Dianne Feinstein (nee Goldman) in the 1950s at Stanford — a Stanford Magazine Photo
I was surprised at the tears that came unbidden when my morning edition of the New York Times announced that Dianne Feinstein had died. I can’t say that I really knew her, though we went back a long time, Dianne and I.
We were at Stanford together back in ancient times — the fifties. She, two-and-a-half years my senior, was in the class of ’55; I, in the class of ’57. Her last name was Goldman; mine was Little. And, though our paths may have crossed more than once in the two years we shared at Stanford, I only remember her (and vaguely, at that) as on the Women’s Senate at Branner Hall, one of two dorms for Freshmen women — which meant that she was a sort of a dorm assistant there.
However, I was at Roble Hall, the other (and much larger) dorm for Freshmen women (and where Dianne, herself had been as a Freshman.) I don’t know how I would have come in contact with Dianne Goldman unless some of our dorm meetings were combined… And, even so, that would have been “quite a many” young women as my mother would have said. So I probably only remember Diane in retrospect — perhaps teaching us the appropriate Freshman behavior at our first pep rally at Lake Lagunita.

Entrance to the History Corner of the Stanford Quad
I suppose it’s possible that I ran across her going to a Western Civ class in the History Department (for I believe she was a history major) but it was years before I really had a chance to speak to her and now I don’t remember what we said. She was living around the corner from a good friend of mine — a fellow-teacher in Hayward who happened to live in San Francisco. It was during the early 70s and though Dianne was not yet running for mayor, she was surely a mover and shaker in the City by the Golden Gate.

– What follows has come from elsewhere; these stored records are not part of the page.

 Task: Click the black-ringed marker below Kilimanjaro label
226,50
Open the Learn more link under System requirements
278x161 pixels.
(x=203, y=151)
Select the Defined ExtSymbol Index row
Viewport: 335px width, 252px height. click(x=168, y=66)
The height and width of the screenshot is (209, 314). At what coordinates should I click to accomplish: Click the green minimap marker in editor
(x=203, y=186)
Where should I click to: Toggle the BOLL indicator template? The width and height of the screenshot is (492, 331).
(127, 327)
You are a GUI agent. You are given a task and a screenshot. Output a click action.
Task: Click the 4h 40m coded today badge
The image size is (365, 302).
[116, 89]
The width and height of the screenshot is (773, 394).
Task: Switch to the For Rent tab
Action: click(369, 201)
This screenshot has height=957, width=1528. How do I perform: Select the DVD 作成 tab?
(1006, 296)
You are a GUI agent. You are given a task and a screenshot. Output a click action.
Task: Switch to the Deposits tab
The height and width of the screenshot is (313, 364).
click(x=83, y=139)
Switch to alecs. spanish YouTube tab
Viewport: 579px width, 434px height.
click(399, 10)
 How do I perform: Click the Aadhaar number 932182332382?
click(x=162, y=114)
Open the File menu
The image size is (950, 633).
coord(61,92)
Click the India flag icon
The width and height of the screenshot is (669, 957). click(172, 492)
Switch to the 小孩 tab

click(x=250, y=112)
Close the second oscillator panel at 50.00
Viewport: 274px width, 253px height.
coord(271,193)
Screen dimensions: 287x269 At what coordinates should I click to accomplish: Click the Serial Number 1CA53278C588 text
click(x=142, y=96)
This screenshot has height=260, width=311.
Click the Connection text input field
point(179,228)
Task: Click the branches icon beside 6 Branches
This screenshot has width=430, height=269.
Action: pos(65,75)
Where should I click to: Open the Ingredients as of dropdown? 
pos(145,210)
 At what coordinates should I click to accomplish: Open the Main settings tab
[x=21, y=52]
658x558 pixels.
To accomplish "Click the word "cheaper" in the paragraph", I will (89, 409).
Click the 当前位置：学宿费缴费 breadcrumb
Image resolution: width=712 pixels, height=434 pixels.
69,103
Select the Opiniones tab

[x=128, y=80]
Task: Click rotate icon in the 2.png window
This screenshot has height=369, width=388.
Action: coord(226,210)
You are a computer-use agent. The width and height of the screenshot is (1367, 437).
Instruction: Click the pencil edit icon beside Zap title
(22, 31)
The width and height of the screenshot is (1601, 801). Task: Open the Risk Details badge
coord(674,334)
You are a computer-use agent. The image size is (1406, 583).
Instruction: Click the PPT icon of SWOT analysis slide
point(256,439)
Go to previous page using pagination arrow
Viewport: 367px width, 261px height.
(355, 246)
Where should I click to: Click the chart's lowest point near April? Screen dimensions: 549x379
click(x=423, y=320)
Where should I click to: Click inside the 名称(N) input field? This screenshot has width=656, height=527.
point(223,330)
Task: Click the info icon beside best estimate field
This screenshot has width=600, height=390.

In 1979 Mayor Feinstein leads 15,ooo marchers in a 1st anniversary commemoration of the Mayor Moscone and Supervisor Harvey Milk assassination.
I say this only because the entire block around her house (actually, a mansion in my eyes) was cordoned off. Always. No parking. And parking in that part of the city was at a premium — only on-street parking even for most of the residents whose old-fashioned apartment buildings didn’t have garages. I remember going around and around and around the blocks looking for a place to snuggle in my VW bug. It never occurred to me to go up to Dianne’s door and plead, “For old time’s sake…” Especially when we didn’t really share any of those old times! But once, as I walked by her house, having parked three blocks from my destination, we did come face-to-face and exchanged a few words. I wonder what they were.
Nevertheless, I was definitely a Dianne fan and her death saddened me in many ways. Mostly, it was yet another wake-up call that my generation is fast disappearing and Dianne Feinstein was one of the best of us. We are all impoverished by her passing.